(Goal of the exercise):
In the listing below, identify each line with the word "category" and return those lines.

-------- Exercise data

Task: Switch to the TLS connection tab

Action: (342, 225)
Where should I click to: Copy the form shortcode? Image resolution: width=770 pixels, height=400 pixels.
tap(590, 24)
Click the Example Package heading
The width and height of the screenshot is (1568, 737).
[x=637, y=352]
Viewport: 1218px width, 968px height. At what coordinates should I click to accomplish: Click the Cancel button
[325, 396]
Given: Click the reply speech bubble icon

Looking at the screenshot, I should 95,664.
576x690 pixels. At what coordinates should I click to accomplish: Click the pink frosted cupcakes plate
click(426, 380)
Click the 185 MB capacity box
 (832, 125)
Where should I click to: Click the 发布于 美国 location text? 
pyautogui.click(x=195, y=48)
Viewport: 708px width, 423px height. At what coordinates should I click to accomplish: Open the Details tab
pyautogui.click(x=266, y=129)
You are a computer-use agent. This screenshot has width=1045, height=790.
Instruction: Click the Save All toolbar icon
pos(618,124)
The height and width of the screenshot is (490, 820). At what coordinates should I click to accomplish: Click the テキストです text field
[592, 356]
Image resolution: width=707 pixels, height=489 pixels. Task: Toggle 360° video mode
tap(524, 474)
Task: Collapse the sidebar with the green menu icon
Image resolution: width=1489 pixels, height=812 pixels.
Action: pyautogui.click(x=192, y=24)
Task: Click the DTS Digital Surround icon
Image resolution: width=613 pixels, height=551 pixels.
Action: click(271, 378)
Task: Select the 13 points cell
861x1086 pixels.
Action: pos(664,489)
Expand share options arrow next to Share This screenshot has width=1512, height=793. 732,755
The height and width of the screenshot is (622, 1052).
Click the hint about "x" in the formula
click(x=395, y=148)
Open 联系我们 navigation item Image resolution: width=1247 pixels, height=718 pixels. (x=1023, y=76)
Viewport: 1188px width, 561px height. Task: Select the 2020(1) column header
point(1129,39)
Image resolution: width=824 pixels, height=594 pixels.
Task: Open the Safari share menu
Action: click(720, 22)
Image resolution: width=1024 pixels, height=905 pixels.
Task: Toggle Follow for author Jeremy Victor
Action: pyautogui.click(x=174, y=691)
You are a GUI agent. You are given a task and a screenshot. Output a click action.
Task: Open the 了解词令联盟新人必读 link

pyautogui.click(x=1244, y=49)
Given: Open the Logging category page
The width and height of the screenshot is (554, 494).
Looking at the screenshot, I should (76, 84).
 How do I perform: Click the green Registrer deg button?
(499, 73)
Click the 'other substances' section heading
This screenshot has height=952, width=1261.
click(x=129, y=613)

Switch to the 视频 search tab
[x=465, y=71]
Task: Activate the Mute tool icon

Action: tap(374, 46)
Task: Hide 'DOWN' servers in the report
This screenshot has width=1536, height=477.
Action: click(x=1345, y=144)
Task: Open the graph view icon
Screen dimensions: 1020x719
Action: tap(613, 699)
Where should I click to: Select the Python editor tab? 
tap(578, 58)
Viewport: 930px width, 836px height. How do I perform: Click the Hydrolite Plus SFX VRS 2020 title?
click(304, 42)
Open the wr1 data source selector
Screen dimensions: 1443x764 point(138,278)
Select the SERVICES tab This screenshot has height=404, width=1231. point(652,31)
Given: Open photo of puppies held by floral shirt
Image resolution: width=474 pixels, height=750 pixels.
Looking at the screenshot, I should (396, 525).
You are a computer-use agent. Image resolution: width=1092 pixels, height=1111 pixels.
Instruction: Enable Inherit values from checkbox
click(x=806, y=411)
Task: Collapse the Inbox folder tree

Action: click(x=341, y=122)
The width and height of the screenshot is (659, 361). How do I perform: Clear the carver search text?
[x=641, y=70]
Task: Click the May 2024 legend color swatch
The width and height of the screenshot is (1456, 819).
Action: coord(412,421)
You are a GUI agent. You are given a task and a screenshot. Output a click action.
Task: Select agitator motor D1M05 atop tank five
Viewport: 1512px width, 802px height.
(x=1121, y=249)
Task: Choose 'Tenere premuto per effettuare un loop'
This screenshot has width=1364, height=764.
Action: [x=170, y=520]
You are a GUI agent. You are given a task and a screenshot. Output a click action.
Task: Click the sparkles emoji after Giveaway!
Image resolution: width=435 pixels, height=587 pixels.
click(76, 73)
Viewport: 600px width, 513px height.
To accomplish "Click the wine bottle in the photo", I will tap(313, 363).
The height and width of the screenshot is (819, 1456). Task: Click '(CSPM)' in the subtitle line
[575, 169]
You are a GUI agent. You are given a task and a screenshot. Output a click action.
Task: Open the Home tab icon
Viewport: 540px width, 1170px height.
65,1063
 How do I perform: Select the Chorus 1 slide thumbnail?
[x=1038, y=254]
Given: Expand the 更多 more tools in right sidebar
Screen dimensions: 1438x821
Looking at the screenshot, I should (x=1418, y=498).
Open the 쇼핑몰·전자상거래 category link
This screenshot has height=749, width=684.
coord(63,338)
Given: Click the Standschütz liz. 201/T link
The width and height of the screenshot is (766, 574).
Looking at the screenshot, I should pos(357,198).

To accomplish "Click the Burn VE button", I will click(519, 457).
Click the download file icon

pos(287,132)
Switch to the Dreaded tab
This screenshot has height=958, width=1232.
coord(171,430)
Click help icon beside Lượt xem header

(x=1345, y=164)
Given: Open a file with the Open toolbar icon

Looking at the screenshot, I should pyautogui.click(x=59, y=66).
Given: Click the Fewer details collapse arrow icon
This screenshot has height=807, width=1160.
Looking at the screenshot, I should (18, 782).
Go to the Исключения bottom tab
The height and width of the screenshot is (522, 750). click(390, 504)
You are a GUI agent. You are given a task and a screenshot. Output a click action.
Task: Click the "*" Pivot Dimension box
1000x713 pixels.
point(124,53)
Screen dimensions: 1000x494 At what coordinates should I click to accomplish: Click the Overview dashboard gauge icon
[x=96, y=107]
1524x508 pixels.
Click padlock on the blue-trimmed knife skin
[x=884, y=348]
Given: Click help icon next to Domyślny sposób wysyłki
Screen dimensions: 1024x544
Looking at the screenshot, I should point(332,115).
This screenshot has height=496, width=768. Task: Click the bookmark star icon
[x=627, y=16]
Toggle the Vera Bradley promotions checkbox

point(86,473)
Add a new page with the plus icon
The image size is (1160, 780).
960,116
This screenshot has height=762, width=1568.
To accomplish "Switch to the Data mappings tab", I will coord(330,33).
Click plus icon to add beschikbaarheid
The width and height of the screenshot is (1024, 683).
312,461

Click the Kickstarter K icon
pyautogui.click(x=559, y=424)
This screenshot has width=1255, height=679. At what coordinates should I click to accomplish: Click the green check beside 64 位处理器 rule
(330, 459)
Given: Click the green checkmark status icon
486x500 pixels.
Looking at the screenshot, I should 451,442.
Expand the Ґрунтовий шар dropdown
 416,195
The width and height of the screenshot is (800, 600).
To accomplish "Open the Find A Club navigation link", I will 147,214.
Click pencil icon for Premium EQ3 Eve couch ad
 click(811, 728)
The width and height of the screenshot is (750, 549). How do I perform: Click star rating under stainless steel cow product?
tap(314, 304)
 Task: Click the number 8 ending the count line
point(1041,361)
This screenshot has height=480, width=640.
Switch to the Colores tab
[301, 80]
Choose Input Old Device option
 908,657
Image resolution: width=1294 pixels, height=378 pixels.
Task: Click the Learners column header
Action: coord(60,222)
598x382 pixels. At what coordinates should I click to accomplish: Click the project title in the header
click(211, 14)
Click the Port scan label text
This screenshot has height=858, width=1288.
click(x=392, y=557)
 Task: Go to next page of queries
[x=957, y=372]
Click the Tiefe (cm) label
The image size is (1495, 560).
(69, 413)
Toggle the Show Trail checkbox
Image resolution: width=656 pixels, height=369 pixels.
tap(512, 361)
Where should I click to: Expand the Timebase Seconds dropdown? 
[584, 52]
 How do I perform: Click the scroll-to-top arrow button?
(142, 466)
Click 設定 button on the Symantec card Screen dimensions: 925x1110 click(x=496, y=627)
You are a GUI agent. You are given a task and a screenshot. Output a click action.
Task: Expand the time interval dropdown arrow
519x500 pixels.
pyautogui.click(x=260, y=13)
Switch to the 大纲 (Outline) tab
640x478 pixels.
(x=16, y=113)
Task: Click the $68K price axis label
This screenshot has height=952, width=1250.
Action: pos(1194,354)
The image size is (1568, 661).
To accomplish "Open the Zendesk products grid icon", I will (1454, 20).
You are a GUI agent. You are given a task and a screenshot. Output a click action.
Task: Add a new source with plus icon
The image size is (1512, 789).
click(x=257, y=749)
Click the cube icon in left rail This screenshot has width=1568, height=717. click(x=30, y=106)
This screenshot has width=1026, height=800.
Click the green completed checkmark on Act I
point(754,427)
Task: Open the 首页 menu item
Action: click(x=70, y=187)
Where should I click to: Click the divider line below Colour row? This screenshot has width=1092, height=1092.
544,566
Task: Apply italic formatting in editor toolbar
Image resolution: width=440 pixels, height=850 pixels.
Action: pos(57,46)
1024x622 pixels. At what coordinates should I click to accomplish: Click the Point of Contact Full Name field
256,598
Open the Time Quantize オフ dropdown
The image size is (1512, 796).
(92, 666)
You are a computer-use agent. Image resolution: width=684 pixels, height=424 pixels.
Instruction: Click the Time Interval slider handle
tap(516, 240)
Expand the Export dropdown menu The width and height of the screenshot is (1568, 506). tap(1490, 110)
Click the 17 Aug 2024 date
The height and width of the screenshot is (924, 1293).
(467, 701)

----------------

(Exercise answer):
Given: Open the Logging category page
Open the 쇼핑몰·전자상거래 category link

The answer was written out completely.